▶ _Source material_
---
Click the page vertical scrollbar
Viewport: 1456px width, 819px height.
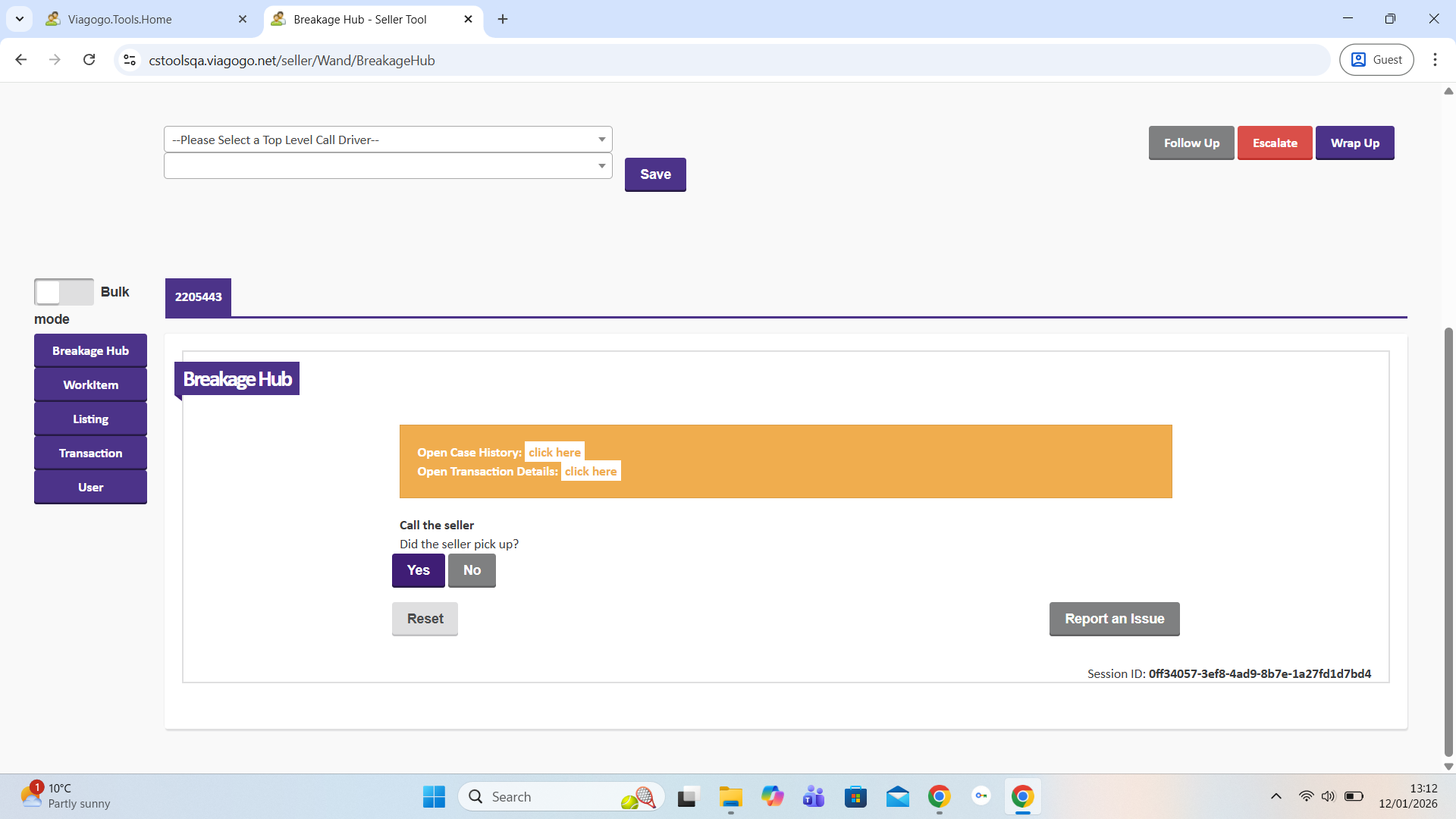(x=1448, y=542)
---
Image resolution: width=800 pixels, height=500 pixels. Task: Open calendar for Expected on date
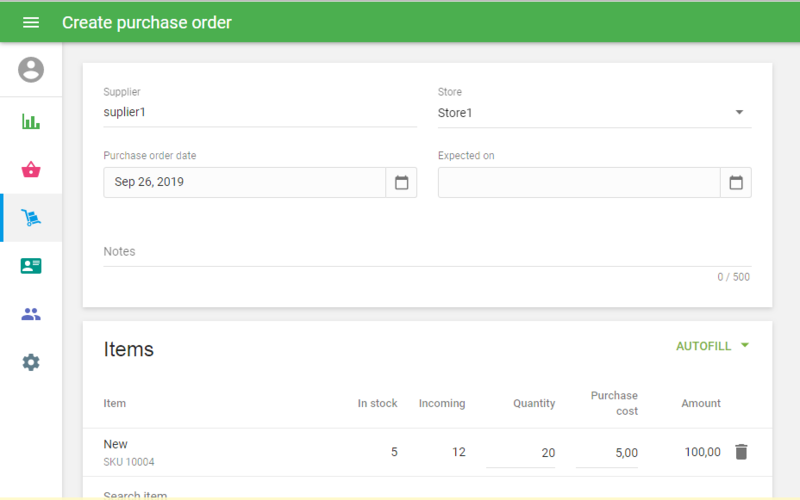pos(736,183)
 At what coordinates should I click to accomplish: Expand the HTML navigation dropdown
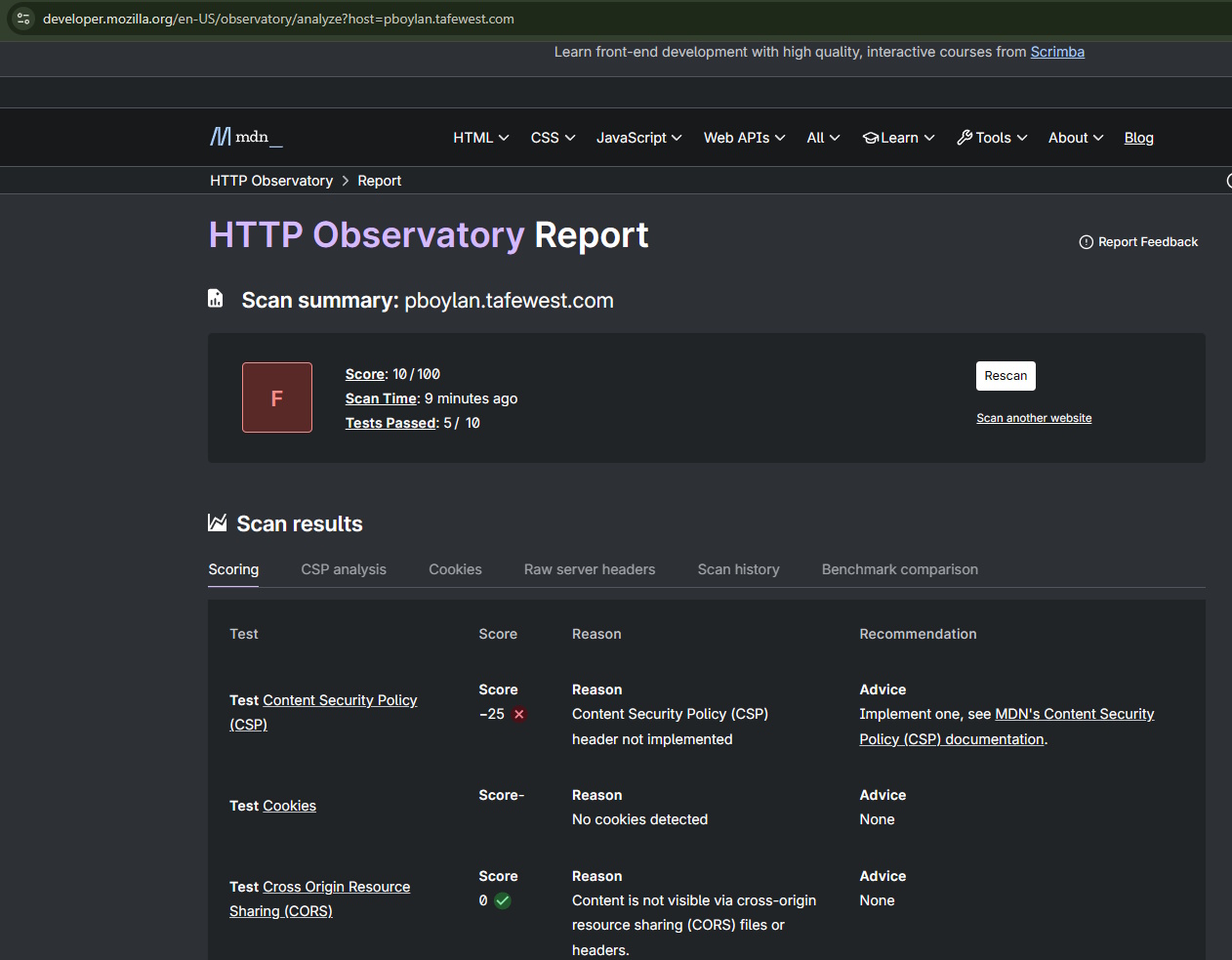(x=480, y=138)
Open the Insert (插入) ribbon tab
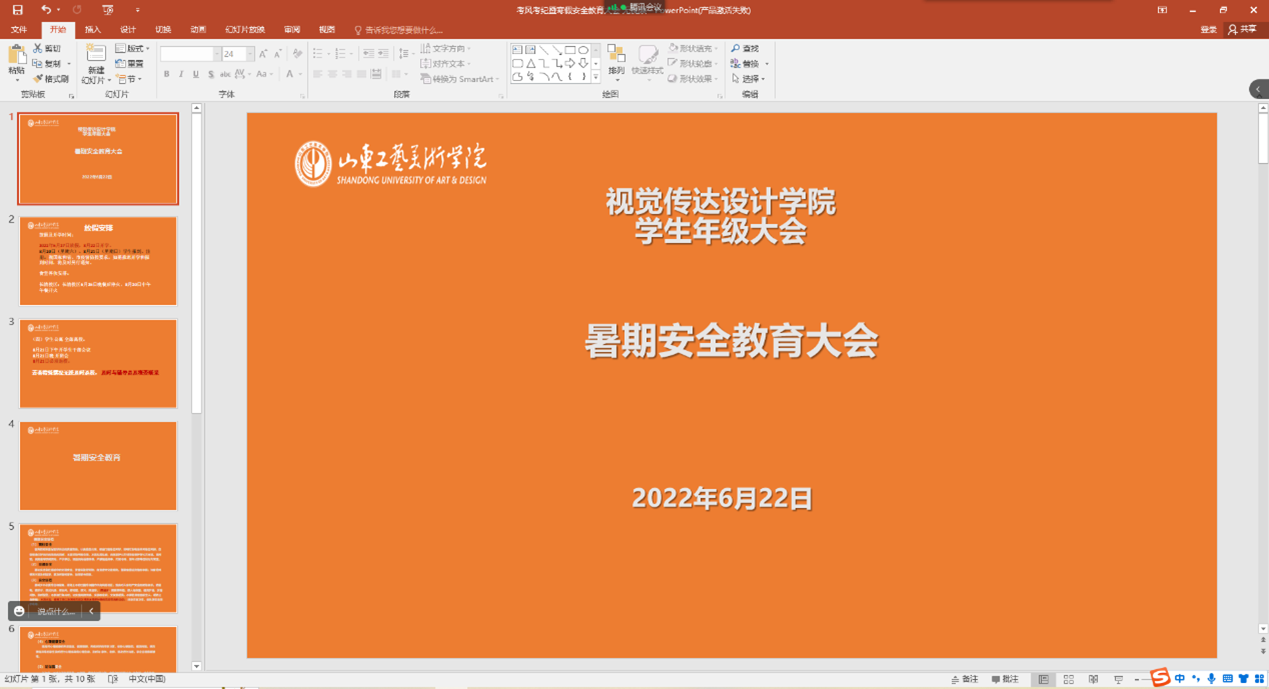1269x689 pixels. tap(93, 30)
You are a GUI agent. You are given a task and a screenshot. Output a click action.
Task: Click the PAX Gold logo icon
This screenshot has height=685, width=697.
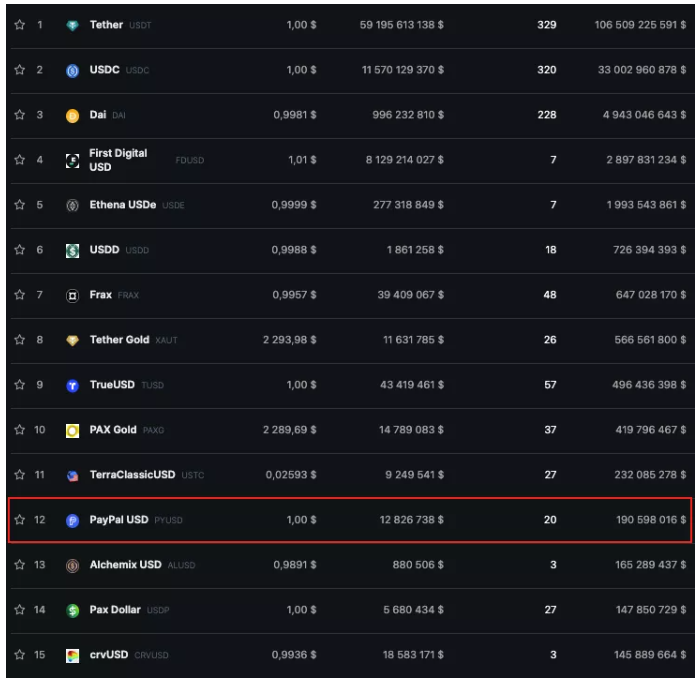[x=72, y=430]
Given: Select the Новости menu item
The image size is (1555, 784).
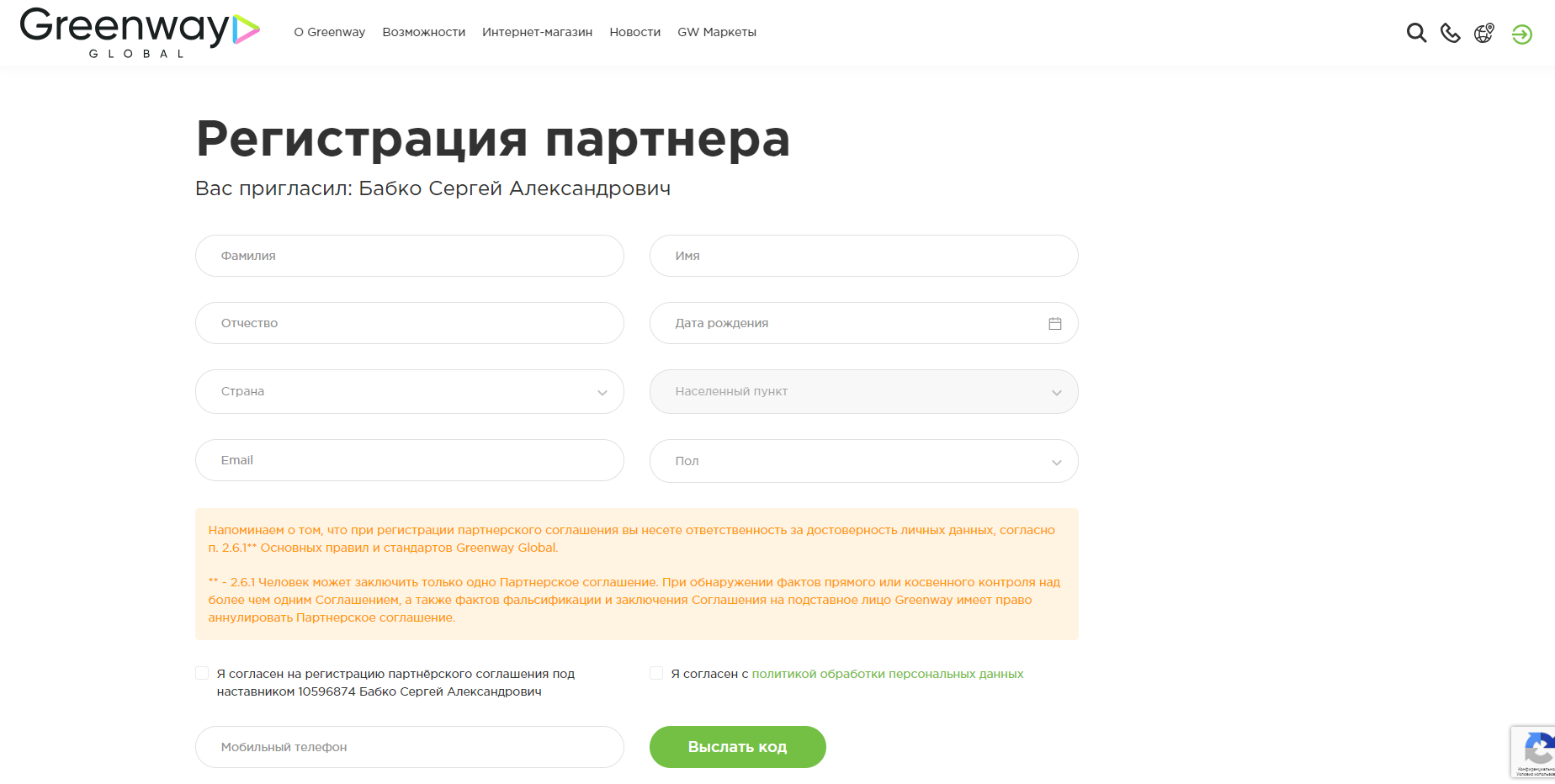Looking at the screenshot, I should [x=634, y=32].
---
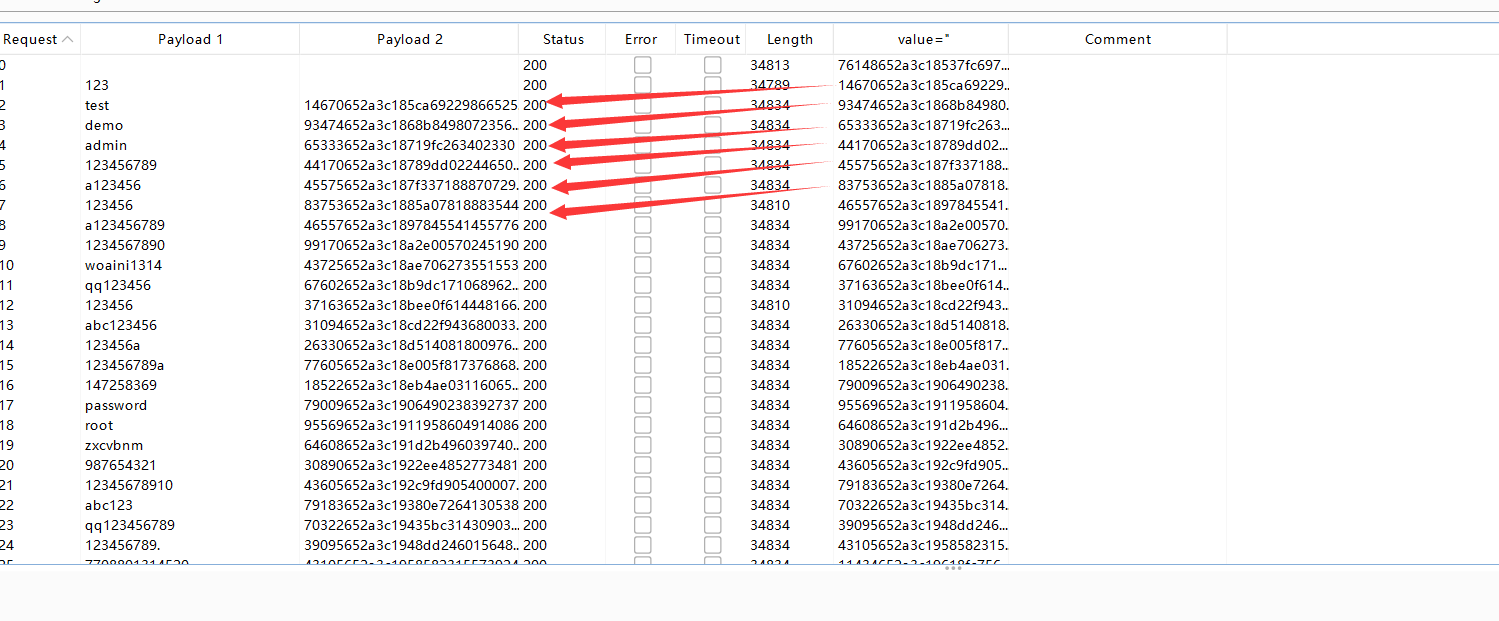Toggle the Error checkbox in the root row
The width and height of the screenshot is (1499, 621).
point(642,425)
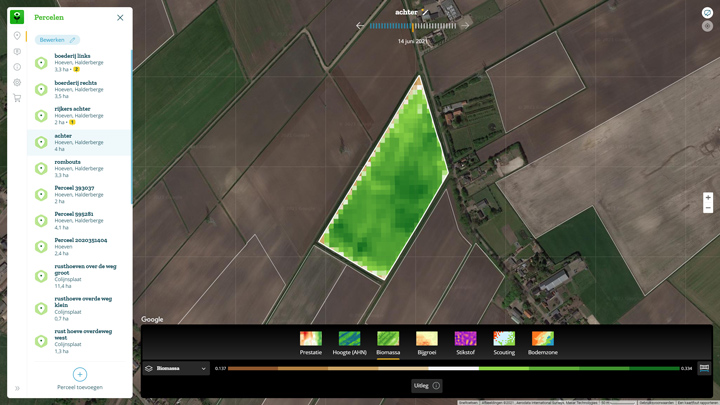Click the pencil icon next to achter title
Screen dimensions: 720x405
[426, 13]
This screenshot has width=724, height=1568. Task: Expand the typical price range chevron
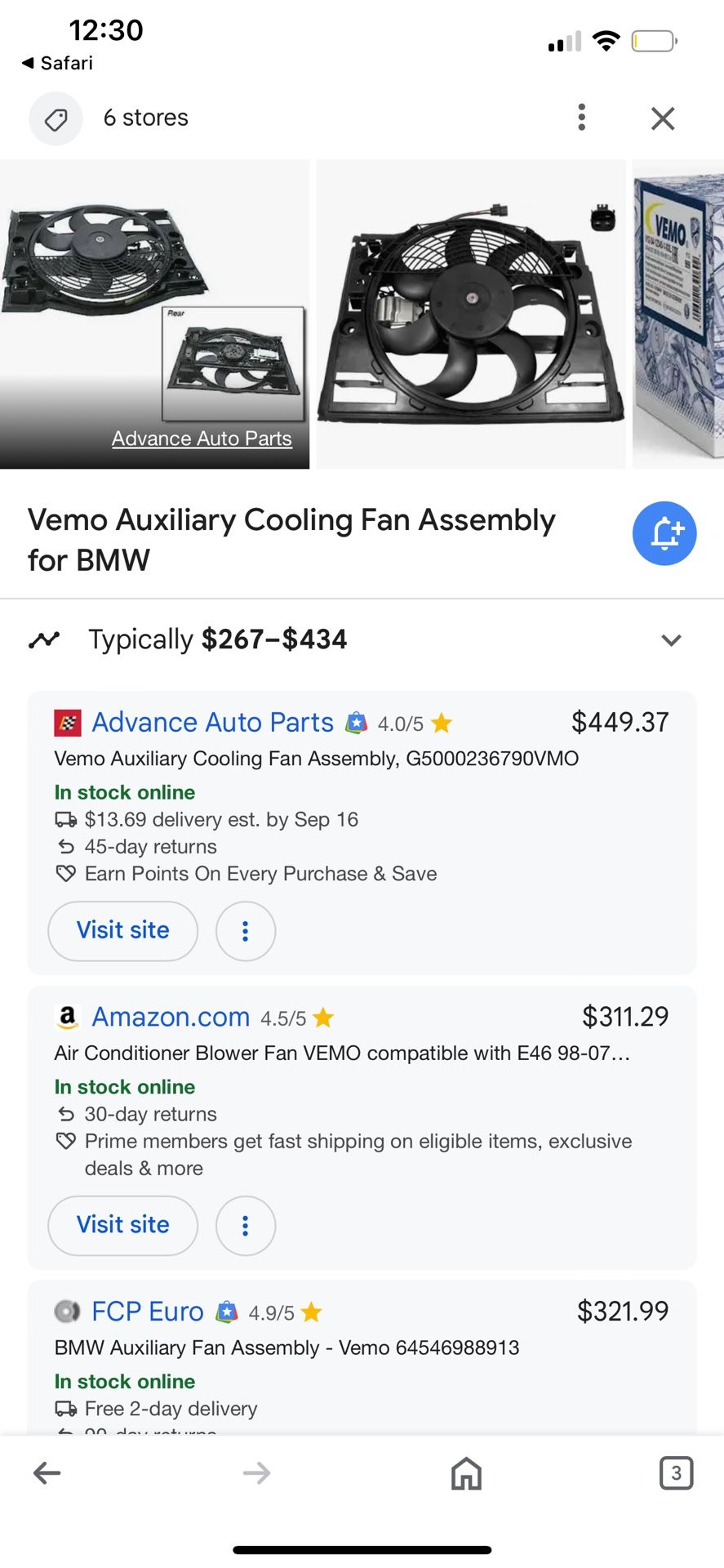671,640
---
▶ _Direction_
Copy out the part of the listing that opens with the line containing "At what coordinates" and closes with the line containing "Looking at the", both lines included. Leave the pictures out.

▶ _Task output_
 At what coordinates should I click to accomplish: Expand the HTML navigation dropdown
(x=480, y=138)
Open the Insert (插入) ribbon tab
1269x689 pixels. tap(93, 30)
You are a GUI agent. You are given a task and a screenshot. Output a click action.
Task: Click the PAX Gold logo icon
This screenshot has height=685, width=697.
[x=72, y=430]
Given: Select the Новости menu item
The image size is (1555, 784).
Looking at the screenshot, I should [x=634, y=32].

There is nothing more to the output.